Kürzlich folgte MdB Florian Oßner einer Einladung des Landshuter WBV-Vorsitzenden Ludwig Huber zu einem Waldbegehung in zwei sehr unterschiedlich geprägte Wälder. Anlass dazu ist die derzeit laufende Novellierung des Bundesjagdgesetzes in welcher die unterschiedlichsten Argumente aufeinanderprallen. Um die Wichtigkeit angepasster Wildbestände praxisnah zu demonstrieren, besichtigte die Gruppe, zu der auch der Leiter des Amtes für Ernährung, Landwirtschaft und Forsten (AELF) Landshut Reinhard Menzel und der WBV-Förster Michael Stanglmayr dazu kam, zwei Waldbilder.
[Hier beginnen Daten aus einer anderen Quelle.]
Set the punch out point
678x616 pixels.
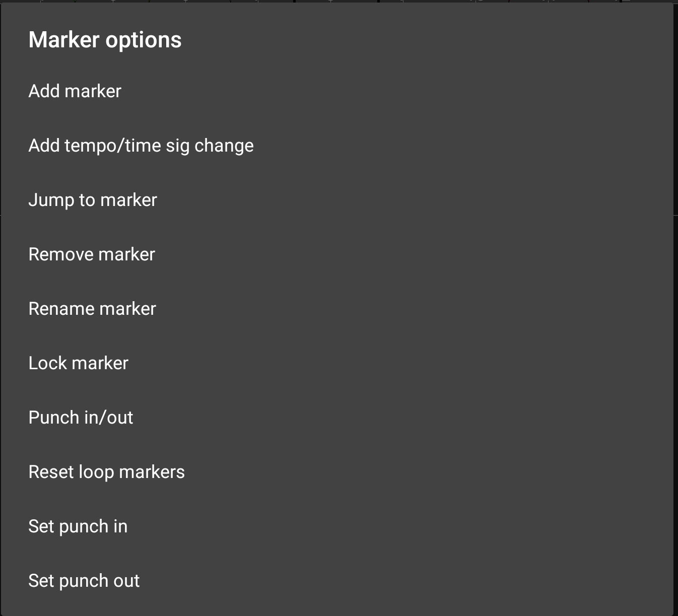coord(84,581)

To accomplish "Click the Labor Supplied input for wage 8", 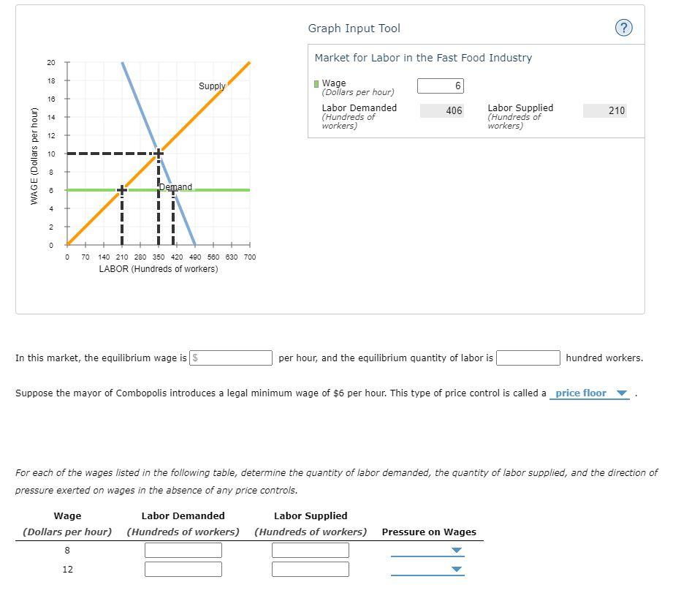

Auf der ersten Station, eine Borkenkäfer-Kalamitätsfläche in der Gemarkung Weihmichl, war eine im vorigen Jahr überwiegend mit Douglasien gepflanzte Kultur zu sehen. Förster Stanglmayr erklärte den Zustand der jungen Bäumchen. Fast alle Gipfelknospen waren abgeknabbert und die Prognose für ein Überleben war ziemlich schlecht. Obwohl im angrenzenden Altbestand auch einige Tannen zu sehen waren, fanden die Besucher keine Tannenverjüngung. Beide Indizien lassen eindeutig auf eine zu große Anzahl an Rehen schließen.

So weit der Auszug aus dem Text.